Task — Begin your copy at the line that holds "[Roisin Cross Silks on Instagram] (538, 1198)" and carry it through the final line of the data, writing out each line exactly and omitting pictures.
------ Dataset records
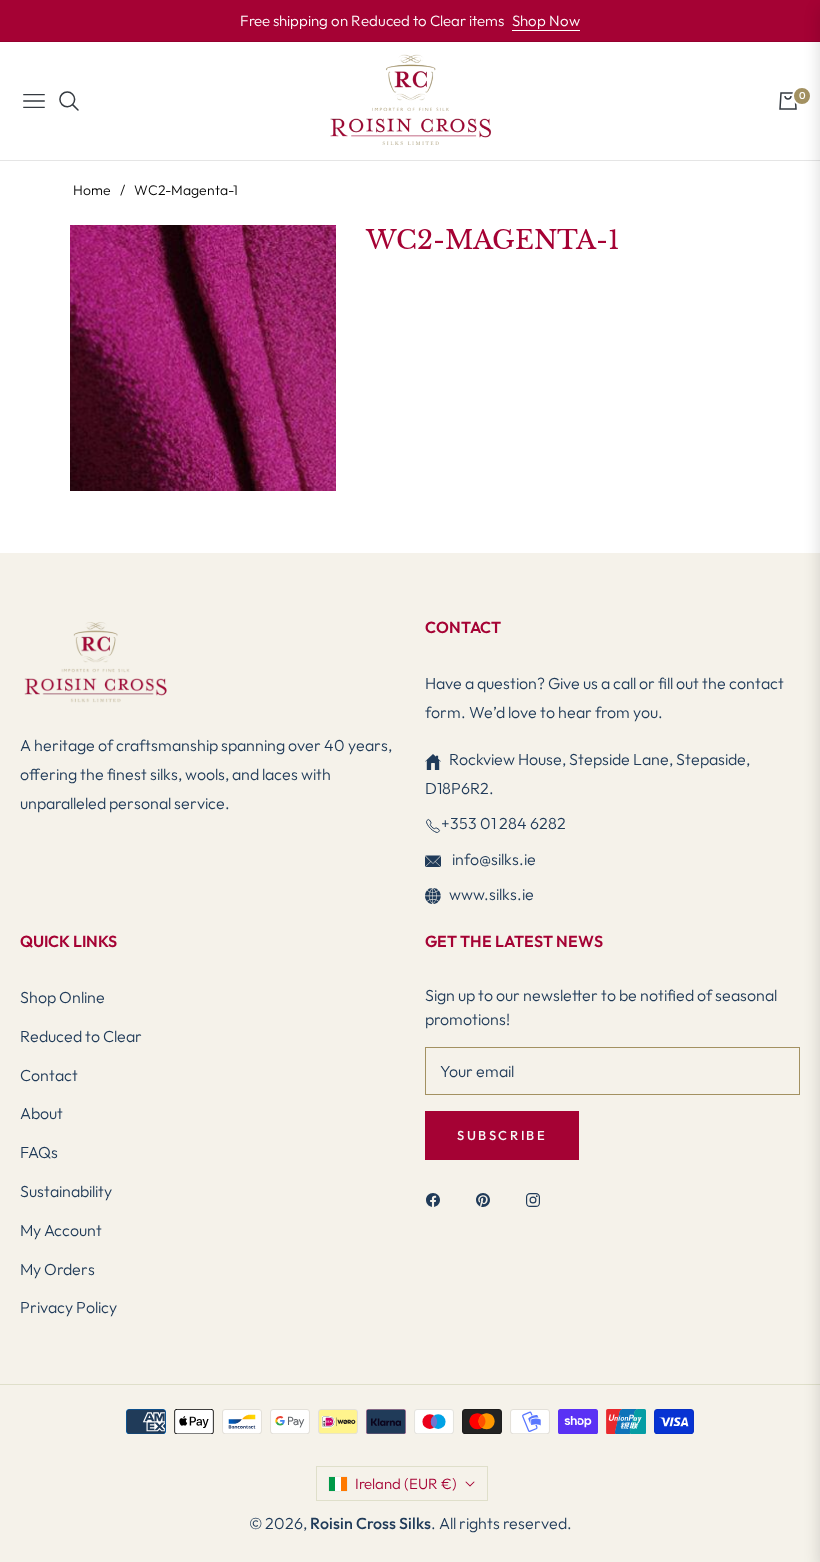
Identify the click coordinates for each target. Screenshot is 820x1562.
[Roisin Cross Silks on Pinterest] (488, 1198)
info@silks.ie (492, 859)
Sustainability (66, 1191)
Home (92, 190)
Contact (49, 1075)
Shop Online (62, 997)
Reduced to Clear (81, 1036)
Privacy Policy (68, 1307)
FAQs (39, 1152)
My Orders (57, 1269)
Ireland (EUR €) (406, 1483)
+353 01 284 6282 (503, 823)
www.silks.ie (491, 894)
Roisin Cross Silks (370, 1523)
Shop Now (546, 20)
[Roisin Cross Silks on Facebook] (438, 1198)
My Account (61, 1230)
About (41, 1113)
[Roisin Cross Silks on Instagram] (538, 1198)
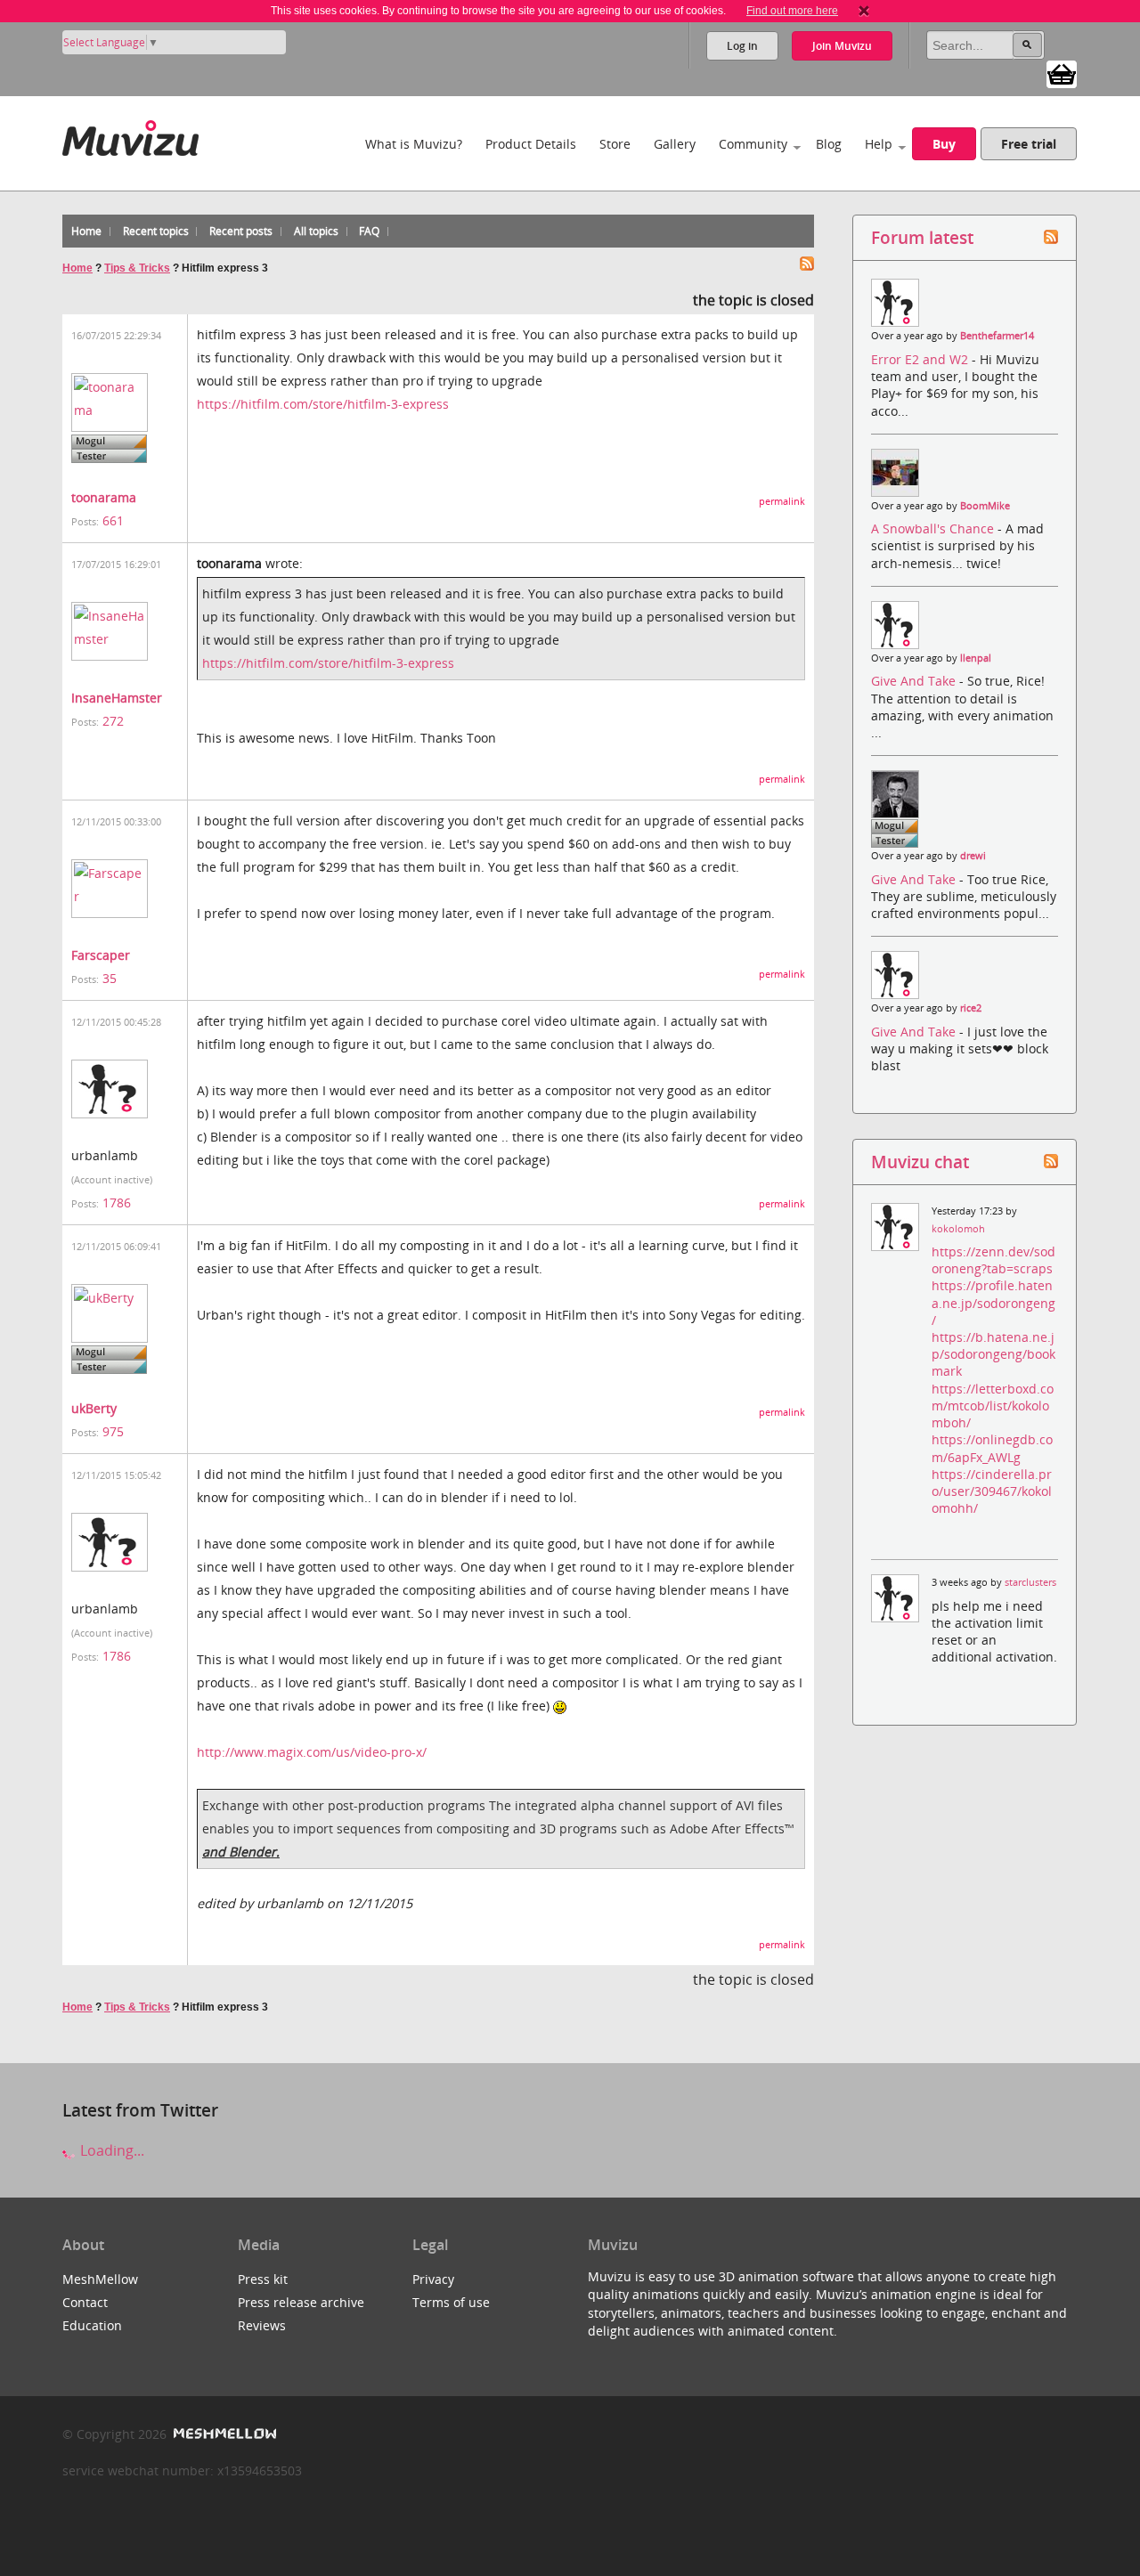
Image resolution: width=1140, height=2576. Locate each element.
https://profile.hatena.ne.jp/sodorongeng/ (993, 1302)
------------
Response area —
[Roisin Cross Silks on Instagram] (538, 1198)
Image resolution: width=1140, height=2576. Locate each element.
https://profile.hatena.ne.jp/sodorongeng/ (993, 1302)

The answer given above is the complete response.